22 April 2020

Don’t Be Fooled by Autocrats!

Why Hungary’s Emergency Violates Rule of Law

On 9 April, Vera Jourová, Vice President of the European Commission for values and transparency with lead responsibility for rule of law, gave an interview to Euronews on democracy in the pandemic.  A journalist asked whether she believes that Hungary still qualifies as a democracy after the Enabling Act creating an indefinite state of emergency was enacted by the Hungarian Parliament on 30 March.   Her answer was not reassuring:

This is a tricky question and I will not give you a direct answer. We will have to wait and see how the increased emergency powers of the government are applied.

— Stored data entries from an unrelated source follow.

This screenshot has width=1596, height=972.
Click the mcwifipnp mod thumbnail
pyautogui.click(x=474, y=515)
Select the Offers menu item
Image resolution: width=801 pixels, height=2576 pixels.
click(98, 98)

So far the Hungarian emergency law is comparable with other laws in EU.

Jourová has been too ready to rely on statements by Hungarian officials, including most prominently Hungarian Justice Minister Judit Varga, who keeps reassuring Jourová and others that the Hungarian Parliament and the Constitutional Court can supervise this emergency in an effective and constitutional way and that they can call off the emergency whenever they wish.  Varga’s statements are dangerously misleading.   Orbán’s emergency regime gives him unlimited legal power for as long as he wants to use it, and all apparent checks on his power are illusory.   

This is no ordinary emergency

The Hungarian emergency law, pushed through the Hungarian Parliament on 30 March gives unlimited decree power to Viktor Orbán to “suspend the enforcement of certain laws, depart from statutory regulations and implement additional extraordinary measures by decree.”  (Section 2 of the law, see the full translation here with the “reasoning” accompanying the law here.)   The scope of the law is broad.   Orbán may use these emergency powers to “guarantee for Hungarian citizens the safety of life and health, personal safety, the safety of assets and legal certainty as well as the stability of the national economy” (Section 2 of the law).   One wonders what reasonable government functions fall outside of this list.   

The government’s primary defense of the law is that adequate safeguards are in place to control these extreme measures.   Justice Minister Judit Varga has been out in front, giving interviews with the international press (see here and here and here) reassuring everyone that the Parliament remains in session.  (Last week, for example, the MPs even found time to ban gender change in the birth register after a person has transitioned from one sex to another as an adult, a law that is now in direct conflict with case law of the European Court of Human Rights.) Varga claims that this hard-working Parliament may cancel Orbán’s decrees at any time, as the constitution provides.  Moreover, she says, the Constitutional Court remains open to check all decrees for their compatibility with the constitution.   As a result, these emergency powers can be challenged in a normal constitutional way.  Yes, Hungary is using emergency powers to deal with the crisis but – Hungarian government officials say – so are other countries in the EU.  Hungarian officials are quick to accuse the EU, as they always do, of using “double standards” to single out Hungary for special condemnation. 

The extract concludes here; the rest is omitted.